→ **EXERCISE TASKS**:
**A)** Repeat the passage of the thread on organizing with boards from "I have a board for my house, with" up to and including "to complete.".
**B)** Write what follows in the thread on organizing with boards, starting after its last sentence.

I have a board for my house, with columns for "buy/sell", "maintenance",
"check later".

I have a board for my family, with a column representing an upcoming
milestone/event/party, and cards representing tasks my wife and I still have
to complete.

Our company uses a top-level Company Report board, with each column
representing a company goal, and each card representing an in-progress
project.

I've also seen boards represent options and possibilities - "everyone add a to
the column of the conference(s) you want to attend this year" \- then the card
becomes the locus of planning for that person's conference travel and so
forth. My family did this earlier this year when searching for a home to buy -
each card was a house, and the columns approximately represented
neighborhoods.

------
zzzmarcus
The List App [https://li.st/](https://li.st/) is currently getting some
traction by being promoted by a bunch of Hollywood people, notably the
founder(?) B.J. Novak.

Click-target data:

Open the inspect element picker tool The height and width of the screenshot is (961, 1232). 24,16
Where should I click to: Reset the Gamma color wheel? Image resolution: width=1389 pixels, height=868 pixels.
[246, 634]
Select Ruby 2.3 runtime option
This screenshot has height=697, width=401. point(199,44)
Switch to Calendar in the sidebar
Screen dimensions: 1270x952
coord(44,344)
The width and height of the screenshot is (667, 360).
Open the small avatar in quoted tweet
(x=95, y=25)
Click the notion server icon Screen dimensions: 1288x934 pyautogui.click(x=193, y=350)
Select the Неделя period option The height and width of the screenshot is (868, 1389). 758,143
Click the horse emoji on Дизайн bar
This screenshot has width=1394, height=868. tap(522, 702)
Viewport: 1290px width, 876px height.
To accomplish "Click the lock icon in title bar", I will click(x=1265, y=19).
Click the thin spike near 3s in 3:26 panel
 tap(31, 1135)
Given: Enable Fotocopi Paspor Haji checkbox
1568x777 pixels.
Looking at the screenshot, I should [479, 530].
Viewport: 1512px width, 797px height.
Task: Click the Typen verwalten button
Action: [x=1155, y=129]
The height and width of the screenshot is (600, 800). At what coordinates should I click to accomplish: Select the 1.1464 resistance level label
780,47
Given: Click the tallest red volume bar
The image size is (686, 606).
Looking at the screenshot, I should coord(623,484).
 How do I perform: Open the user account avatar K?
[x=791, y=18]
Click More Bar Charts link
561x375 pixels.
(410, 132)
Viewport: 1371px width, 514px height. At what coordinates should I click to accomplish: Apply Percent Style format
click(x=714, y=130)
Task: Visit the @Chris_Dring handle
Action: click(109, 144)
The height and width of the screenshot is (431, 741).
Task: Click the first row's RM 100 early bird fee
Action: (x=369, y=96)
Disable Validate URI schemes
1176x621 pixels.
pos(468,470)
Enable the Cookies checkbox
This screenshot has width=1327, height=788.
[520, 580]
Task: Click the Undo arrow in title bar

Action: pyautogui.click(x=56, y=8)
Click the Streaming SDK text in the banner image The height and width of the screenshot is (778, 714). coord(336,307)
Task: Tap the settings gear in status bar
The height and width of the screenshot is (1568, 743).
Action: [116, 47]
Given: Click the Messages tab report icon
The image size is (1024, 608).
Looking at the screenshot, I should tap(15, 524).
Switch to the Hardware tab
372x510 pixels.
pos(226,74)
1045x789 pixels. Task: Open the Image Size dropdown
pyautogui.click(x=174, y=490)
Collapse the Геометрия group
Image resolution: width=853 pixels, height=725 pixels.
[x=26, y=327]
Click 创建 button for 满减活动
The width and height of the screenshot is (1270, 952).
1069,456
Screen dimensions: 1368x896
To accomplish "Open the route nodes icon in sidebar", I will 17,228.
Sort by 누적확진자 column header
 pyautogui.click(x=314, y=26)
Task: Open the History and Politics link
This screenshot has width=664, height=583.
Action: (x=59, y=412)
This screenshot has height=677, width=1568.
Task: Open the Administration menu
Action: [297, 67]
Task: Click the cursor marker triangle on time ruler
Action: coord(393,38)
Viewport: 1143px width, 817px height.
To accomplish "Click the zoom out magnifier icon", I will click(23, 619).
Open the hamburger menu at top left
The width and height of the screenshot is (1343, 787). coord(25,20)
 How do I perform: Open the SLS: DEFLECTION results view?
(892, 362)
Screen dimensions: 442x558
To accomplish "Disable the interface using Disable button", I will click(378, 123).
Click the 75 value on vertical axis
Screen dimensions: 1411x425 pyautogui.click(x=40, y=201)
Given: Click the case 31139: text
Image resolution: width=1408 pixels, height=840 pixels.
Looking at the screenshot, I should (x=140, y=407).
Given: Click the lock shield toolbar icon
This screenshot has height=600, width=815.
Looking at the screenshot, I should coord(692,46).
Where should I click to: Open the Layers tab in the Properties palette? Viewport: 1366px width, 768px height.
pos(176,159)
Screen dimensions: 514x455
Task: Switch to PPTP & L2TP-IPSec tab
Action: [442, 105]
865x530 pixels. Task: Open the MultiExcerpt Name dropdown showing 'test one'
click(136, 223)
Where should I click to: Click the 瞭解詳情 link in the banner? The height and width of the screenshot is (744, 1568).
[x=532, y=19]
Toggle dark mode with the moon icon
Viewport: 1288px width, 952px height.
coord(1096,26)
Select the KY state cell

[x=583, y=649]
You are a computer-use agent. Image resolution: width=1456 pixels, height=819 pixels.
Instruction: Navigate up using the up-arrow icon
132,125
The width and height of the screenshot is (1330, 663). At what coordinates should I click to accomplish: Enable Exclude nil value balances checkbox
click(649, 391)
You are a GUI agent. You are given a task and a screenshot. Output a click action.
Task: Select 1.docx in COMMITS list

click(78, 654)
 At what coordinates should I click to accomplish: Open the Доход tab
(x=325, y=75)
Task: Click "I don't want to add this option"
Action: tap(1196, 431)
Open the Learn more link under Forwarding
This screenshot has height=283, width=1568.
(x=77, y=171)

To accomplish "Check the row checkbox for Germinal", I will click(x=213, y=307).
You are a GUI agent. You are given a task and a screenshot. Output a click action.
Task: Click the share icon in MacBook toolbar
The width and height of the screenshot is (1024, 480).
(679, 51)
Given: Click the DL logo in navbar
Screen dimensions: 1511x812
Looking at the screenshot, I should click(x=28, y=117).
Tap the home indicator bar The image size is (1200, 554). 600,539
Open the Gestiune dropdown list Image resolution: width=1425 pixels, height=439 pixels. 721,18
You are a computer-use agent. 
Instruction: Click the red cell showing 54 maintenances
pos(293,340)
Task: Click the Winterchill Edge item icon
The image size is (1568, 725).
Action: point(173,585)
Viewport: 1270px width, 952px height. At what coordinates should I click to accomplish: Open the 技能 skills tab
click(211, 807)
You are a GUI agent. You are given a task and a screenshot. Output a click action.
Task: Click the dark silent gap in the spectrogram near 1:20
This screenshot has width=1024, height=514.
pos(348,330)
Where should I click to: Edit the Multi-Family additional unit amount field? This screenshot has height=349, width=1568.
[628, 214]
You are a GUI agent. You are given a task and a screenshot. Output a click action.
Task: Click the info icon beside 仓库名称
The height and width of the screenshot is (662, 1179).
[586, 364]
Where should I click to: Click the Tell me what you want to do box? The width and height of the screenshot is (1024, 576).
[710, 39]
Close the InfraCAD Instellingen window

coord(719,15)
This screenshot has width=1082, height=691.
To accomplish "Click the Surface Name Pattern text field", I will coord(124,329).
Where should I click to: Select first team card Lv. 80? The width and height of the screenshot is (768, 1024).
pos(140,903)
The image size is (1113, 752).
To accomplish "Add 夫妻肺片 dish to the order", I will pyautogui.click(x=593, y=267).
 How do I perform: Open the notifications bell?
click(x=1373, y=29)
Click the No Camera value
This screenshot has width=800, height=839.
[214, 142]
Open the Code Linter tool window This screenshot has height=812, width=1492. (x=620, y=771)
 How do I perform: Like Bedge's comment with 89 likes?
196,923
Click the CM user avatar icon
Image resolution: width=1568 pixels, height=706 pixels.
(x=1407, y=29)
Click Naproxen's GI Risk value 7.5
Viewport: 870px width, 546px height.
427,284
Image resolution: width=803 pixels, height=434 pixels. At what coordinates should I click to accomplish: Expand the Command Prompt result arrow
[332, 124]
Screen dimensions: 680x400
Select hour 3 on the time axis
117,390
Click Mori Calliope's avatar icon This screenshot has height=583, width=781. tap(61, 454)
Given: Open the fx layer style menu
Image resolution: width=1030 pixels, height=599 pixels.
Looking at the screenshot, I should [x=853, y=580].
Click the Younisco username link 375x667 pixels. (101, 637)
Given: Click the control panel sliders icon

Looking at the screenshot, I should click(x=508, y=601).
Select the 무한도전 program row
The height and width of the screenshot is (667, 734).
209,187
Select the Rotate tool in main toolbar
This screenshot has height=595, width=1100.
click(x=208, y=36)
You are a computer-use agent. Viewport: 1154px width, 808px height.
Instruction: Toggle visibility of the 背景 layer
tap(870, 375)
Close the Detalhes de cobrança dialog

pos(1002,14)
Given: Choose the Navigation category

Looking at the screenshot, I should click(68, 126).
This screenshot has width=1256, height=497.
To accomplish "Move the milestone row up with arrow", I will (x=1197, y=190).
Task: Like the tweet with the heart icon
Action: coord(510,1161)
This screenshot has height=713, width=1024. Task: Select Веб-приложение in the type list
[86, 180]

→ **PER-TASK OUTPUTS**:
**A)**
I have a board for my house, with columns for "buy/sell", "maintenance",
"check later".

I have a board for my family, with a column representing an upcoming
milestone/event/party, and cards representing tasks my wife and I still have
to complete.

**B)**
------
ricefield
I remember being excited about lists way back when Path was path.io and
apparently a tool for creating and sharing lists
([http://readwrite.com/2010/02/15/first_peek_at_pathio_the_ste...](http://readwrite.com/2010/02/15/first_peek_at_pathio_the_stealth_startup_from_face)).
I was really disappointed when it turned out to be yet another social network,
and no one has really seemed to crack this space yet (maybe Trello, or
Workflowy?).

------
davidwparker
For me Google Keep is by far the best list management tool out there- it
solves the singular use case very well.

For the network use case, I think there are "levels" to it- some of which Keep
solves.

For my wife and I, we share lists for groceries, errands, restaurants to try,
etc. Keep is absolutely fantastic for sharing with only a few people.

I think there may be a level at which point Keep wouldn't handle a lot of
people- though I'm not sure exactly what the level would be- but I haven't
really tried it beyond a handful (4-6) people.

------
0898
Just out of curiosity, when did lists become a medium in their own right? To
me, they're a formatting choice. Are 'lists' a thing?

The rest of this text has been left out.